(Assignment)
For each line below that contains the word "computer", return that line.

[Dataset entries]
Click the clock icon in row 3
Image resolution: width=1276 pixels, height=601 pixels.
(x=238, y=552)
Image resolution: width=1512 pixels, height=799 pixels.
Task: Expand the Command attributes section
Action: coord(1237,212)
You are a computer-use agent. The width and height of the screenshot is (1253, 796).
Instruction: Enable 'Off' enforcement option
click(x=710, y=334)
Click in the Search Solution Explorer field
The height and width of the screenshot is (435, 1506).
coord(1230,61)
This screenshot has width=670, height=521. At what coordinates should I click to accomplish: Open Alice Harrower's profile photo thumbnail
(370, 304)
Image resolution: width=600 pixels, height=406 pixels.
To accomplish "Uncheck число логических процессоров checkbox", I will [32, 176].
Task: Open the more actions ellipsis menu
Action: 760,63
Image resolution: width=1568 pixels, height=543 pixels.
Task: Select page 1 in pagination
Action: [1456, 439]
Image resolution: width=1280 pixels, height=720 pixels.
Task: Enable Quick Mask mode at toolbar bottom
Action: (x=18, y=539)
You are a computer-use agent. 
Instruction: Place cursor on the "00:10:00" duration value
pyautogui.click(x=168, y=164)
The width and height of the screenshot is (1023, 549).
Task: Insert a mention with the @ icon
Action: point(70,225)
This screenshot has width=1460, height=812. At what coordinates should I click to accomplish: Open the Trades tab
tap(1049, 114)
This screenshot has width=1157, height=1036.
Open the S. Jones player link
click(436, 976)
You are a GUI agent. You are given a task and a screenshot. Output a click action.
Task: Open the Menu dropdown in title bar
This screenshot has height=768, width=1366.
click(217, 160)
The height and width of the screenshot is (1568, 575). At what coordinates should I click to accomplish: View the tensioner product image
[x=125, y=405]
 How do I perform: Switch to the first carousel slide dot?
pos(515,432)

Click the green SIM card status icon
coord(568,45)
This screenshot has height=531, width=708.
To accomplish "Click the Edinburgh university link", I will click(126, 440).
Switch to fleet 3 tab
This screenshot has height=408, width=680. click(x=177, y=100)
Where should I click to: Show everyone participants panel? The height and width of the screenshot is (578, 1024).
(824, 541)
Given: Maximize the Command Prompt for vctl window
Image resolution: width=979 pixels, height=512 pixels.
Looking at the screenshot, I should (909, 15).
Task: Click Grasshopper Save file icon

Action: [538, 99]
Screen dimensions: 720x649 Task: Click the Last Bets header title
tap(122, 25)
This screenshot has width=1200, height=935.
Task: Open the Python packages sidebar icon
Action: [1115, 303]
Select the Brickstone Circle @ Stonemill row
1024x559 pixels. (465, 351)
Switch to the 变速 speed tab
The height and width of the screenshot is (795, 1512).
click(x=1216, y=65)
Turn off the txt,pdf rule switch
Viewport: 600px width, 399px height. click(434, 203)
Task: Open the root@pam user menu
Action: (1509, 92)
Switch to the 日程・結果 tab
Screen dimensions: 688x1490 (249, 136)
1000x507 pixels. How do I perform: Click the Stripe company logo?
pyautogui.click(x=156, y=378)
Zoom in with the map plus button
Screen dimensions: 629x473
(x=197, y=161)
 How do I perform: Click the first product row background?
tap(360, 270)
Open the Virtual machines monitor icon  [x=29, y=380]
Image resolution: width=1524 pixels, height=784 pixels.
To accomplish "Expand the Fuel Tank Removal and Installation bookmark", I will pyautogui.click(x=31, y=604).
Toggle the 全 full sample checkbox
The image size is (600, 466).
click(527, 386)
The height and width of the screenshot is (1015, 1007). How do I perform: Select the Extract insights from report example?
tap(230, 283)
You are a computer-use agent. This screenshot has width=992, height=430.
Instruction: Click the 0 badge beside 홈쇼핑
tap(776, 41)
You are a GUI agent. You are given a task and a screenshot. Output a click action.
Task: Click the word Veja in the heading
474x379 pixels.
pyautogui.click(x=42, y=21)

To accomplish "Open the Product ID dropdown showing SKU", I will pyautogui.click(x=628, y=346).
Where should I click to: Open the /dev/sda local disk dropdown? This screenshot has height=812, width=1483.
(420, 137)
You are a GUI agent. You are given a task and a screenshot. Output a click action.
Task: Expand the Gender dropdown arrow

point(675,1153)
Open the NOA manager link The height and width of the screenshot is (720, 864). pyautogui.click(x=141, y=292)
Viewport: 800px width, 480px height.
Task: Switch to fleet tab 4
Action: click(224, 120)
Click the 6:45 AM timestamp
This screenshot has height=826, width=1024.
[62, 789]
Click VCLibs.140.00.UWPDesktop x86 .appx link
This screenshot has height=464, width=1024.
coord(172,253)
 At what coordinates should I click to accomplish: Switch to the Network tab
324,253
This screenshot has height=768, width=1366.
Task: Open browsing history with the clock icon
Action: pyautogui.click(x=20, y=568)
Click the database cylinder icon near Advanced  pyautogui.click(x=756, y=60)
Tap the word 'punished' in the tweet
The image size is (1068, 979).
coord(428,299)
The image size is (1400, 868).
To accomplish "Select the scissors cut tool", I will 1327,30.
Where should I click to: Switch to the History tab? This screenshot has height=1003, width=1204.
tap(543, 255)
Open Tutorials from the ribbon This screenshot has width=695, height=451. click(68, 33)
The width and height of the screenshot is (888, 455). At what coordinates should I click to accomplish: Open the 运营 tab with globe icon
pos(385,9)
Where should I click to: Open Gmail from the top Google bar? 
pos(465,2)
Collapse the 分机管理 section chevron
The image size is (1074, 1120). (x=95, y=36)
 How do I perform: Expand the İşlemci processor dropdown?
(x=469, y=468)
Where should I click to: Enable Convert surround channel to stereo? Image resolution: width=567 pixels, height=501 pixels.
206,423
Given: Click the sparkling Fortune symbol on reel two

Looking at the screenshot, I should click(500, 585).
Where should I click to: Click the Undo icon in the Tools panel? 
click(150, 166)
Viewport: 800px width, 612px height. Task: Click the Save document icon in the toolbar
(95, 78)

(Completed task)
You are a computer-use agent. The width and height of the screenshot is (1253, 796).
You are a computer-use agent. 
You are a computer-use agent. This screenshot has width=992, height=430.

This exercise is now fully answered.